▶ Task prompt:
Using the data below, report how many lines hold the word "computer". Include nothing else in the reply.

Records from a data collection:
===
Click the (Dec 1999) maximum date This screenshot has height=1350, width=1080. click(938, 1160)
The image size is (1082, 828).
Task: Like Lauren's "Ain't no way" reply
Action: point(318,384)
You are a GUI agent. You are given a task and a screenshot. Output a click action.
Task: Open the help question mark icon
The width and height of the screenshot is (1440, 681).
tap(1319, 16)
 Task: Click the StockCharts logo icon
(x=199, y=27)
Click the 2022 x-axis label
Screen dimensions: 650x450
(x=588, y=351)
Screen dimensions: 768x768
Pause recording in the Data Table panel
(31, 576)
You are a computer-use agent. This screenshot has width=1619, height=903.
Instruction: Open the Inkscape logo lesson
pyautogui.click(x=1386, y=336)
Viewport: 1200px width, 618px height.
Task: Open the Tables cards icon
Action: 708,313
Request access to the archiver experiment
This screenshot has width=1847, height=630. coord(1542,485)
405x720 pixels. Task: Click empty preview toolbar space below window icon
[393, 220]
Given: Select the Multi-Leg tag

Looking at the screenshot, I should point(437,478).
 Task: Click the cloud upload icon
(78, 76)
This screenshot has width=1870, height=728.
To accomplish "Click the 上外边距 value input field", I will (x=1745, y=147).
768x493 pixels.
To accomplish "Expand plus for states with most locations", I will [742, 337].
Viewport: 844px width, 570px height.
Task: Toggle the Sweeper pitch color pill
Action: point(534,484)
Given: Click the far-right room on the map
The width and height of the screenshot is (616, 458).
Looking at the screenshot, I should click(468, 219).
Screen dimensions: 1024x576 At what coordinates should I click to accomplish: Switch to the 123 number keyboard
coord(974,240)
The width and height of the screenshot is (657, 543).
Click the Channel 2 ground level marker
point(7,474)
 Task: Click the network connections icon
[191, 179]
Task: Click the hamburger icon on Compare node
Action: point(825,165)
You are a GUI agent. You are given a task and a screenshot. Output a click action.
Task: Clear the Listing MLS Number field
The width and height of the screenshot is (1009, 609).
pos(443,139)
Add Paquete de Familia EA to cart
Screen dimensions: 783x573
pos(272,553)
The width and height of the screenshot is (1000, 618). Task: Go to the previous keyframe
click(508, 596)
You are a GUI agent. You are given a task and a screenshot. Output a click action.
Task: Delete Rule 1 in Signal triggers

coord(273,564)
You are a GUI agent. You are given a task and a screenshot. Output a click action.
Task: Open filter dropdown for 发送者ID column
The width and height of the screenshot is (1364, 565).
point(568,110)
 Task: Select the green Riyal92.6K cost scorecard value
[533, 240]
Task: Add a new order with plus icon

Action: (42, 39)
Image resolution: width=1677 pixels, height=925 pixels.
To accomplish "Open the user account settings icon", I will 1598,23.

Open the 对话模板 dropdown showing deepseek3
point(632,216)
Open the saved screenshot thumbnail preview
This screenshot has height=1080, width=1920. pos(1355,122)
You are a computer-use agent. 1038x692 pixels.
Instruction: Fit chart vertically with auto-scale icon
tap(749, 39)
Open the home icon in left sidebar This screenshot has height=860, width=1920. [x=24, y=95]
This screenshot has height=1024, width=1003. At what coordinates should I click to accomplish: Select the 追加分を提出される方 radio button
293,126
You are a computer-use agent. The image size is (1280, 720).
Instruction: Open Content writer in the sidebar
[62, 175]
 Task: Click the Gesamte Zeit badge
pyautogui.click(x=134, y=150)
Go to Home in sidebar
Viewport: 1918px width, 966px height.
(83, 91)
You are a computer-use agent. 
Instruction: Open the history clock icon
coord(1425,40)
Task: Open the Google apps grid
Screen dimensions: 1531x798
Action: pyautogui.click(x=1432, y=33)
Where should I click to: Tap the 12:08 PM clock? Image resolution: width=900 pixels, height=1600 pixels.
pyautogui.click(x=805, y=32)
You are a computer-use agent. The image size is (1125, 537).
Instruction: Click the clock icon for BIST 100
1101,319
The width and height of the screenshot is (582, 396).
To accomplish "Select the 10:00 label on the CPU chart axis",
===
▶ Your solution:
5